Fish & chips gelato and six other unusual snacks

As Tayto’s cheese & onion chocolate goes on sale, we look at the other baffling food combinations that have somehow made it past quality control.

Japanese Kit Kats – multiple varities

(Photo: Flickr)

Frankly, we could devote an entire article to the endless variations of Kit-Kats available throughout Japan. From the relatively normal (strawberry, apple) to the bizarre (wasabi, ‘cherry blossom’, bean paste, cheese, apple vinegar, multiple types of tea), each region offers up its own distinctive flavour of mutli-coloured bar (there's nothing quite as appetising as neon green chocolate). The quality varies wildly, although the wasabi one is surprisingly delicious.

Fish & chips ice-cream

Well, fish & chips gelato to be precise. Visitors to Perth Australia can pop into a specialised shop that offers the unique frozen delicacy. Brooke of Australia Blog has offered up her opinion on the snack: “Well, it didn’t taste like fish, and it didn’t taste good. The overwhelming flavor of this dessert was freezer burn… freezer burned bread crumbs… perhaps off a frozen fish stick”. Sounds like something, alright, although not necessarily a good something.

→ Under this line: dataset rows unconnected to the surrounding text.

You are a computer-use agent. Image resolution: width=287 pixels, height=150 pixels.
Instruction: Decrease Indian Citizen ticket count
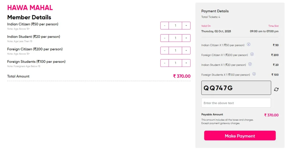(x=165, y=26)
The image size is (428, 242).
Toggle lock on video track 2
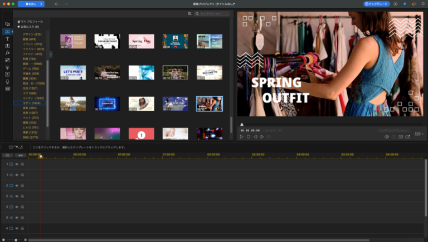point(22,185)
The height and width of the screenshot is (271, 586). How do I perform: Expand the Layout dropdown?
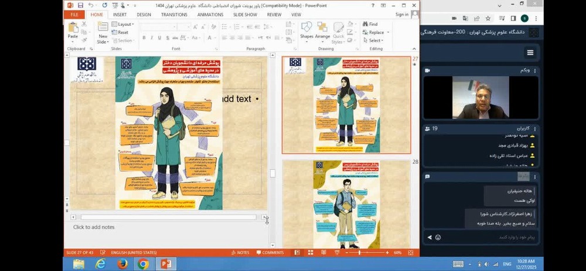tap(125, 24)
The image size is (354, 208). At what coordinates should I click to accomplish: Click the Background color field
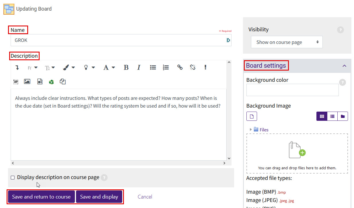pos(292,90)
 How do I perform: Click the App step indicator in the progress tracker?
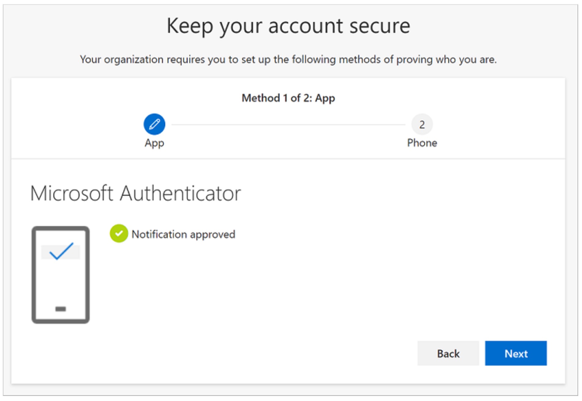(x=154, y=124)
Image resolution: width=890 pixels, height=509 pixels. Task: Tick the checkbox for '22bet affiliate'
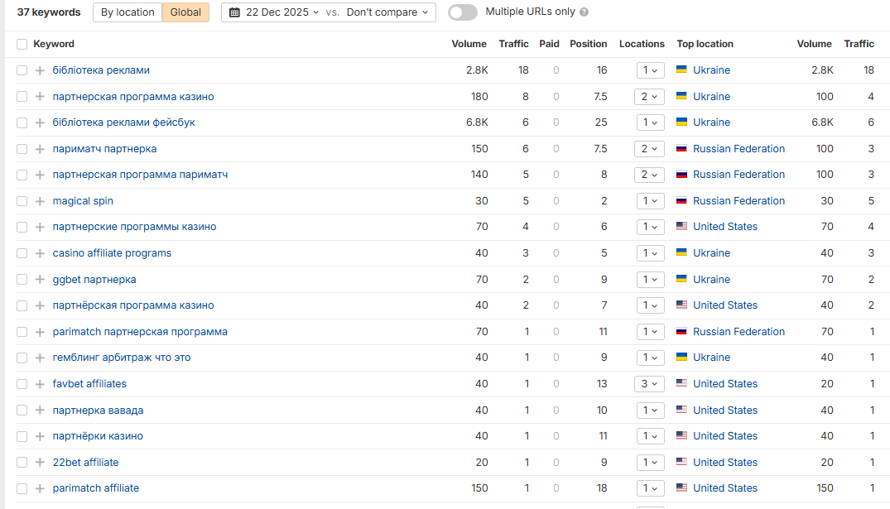(x=22, y=463)
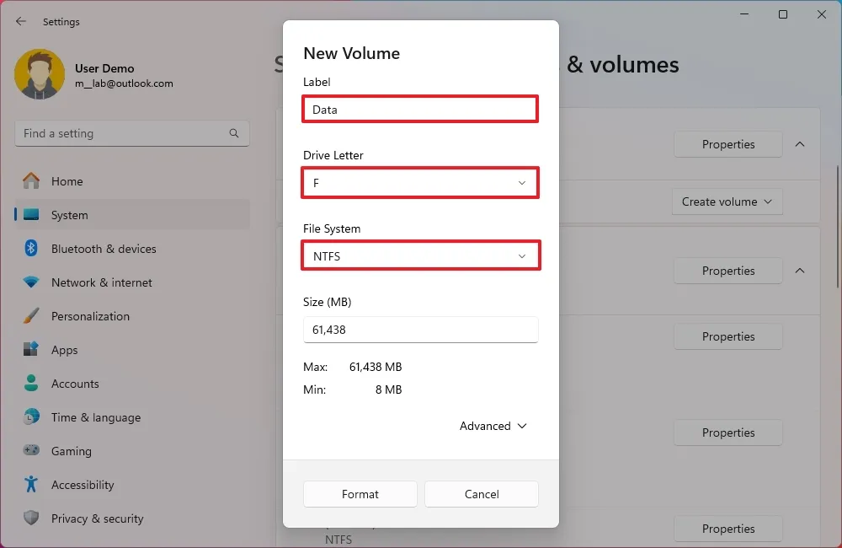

White chocolate peppermint Pringles

Bit of a mouthful that name, but these limited edition Pringles appeared in the States in time for last year’s holiday season.  “It's a Shamrock Shake on a potato chip. The Irish must be involved somehow” reflected one taster at the AV Club. Don’t worry, this variety of crisp (sorry, chip) is all American.

Bacon & everything

Bacon jam. Bacon chocolate. Baconnaise (yes that’s the long-awaited bacon-mayonnaise hybrid). Bacon lollipops. Bacon cake. Bacon jellybeans. Bacon bacon. Honestly, at this point it’s harder to find a snack that hasn’t enjoyed a bacon-infused twist.

Alcoholic whipped cream

The American company Whipped Lightning is devoted entirely to selling this unusual dairy concoction – they call it Whipahol. Varities available include white chocolate raspberry and pumpkin pie (both 18.25% alcohol).

Canned cheeseburger

Here’s what they want it to look like:

Here’s what it actually looks like:

Also available for some reason: breakfast in a can.

Kool-Aid pickles

This is more of an underground phenomenon than an official product, but it’s popular enough to warrant a mention. Kool-Aid – a distinctly American treat that sees a powder added to water to lend it sugary flavour – is emptied into a jar of pickled cucumbers. Apparently the unusual combination of vinegar and sugar makes for a delicious cucumber snack. We’ll take their word for it.